Now imagine that each bucket is filled to a level representing the present value of that payment. The further out the plank you go, the smaller the present value of that payment. This represents the time value of money: $30 tomorrow is worth more than $30 five years from now, assuming normal economic conditions. The plank is essentially a timeline, and duration is the point along the plank where a fulcrum would go to balance the whole system. (The buckets themselves, for argument's sake, don't weigh anything.) Can you see why the duration of a zero-coupon bond would be equal to its maturity? Because the payment stream from a zero-coupon bond consists entirely of a single payment at maturity, that's where the fulcrum would have to go. So, what's the use of knowing a bond's duration? If you know a bond's duration, you can estimate how much its price will change if its yield changes. Note that there are different types of duration. The one described above is Macaulay duration, defined by Frederick Macaulay in his 1938 study of U.S. financial markets. To easily estimate how much a bond's price will change if its yield changes, you need its modified duration, which you get by dividing the Macaulay duration by one plus half the yield. Once you know the modified duration, you can multiply it by a change in yield to calculate the approximate change in price. For example, a bond with a duration of 6.4 will go up about 6.4% in price if its yield drops by 1% (100 basis points), and down about 6.4% if its yield rises by 100 basis points. Just a couple more points about duration.
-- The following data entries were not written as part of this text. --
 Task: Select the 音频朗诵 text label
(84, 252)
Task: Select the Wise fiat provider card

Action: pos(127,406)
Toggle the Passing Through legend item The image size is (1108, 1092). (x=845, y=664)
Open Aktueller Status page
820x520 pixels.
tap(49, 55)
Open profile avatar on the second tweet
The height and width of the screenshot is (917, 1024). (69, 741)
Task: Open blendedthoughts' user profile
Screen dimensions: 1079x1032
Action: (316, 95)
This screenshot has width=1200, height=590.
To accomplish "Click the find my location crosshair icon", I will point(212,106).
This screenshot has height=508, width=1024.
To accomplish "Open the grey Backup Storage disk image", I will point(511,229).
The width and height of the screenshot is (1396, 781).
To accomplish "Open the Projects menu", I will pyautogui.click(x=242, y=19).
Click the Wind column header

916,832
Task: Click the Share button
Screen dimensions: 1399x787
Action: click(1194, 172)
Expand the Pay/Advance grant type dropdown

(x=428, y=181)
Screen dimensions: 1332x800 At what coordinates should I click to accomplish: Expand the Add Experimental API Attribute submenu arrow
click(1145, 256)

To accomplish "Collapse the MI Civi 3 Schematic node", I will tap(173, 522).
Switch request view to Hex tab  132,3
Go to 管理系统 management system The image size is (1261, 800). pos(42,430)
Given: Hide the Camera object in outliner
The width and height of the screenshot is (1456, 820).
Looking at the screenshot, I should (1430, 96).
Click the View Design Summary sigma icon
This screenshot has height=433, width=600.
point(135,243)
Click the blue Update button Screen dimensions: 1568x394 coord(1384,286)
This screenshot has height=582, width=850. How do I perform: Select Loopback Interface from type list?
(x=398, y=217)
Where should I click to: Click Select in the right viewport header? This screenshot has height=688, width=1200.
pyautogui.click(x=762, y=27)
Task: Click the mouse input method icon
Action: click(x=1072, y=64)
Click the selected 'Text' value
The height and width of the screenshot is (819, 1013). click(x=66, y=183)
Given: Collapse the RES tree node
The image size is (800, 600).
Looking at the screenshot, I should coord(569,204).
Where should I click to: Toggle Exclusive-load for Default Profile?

Why it's useful: Duration gives investors a way to compare bonds with different maturities and coupons. A recent
Fund Forum talked about the fact that bonds with big coupons are less interest-rate sensitive than bonds with small coupons, all things being equal. Using the Salomon analogy, you can see why. The more that's in those small buckets, relative to the amount in the big bucket, the further to the left the fulcrum will go to balance the system. In other words, the shorter the duration.
Check out this graph: It shows how duration increases with maturity, depending on the size of the coupon. As you can see, the smaller the coupon, the longer the duration.
Got all that? Ready to become a bond trader? Not so fast. As a bond ages, its duration shortens. Every time the investor receives a coupon payment, one bucket gets taken away, and the extra plank gets sawed off. The fulcrum must move to the right from where it was, but because the plank is shorter, so is the duration. Another complication: As a bond's price and yield fluctuate, so does its duration. As the yield drops, the duration lengthens; as the yield rises, the duration shortens. Here's why: Recall that yield is the rate used to discount the bond's future payments to calculate their present value. As the yield drops, the present value of the payments rises, with the value of the payments furthest in the future rising the most proportionally. So to rebalance the system, the fulcrum would move to the right, indicating a longer duration. Likewise, as the yield rises, the present value of the payments declines, with the value of those furthest in the future declining the most proportionally. To rebalance the system, the fulcrum would move to the left, indicating a shorter duration.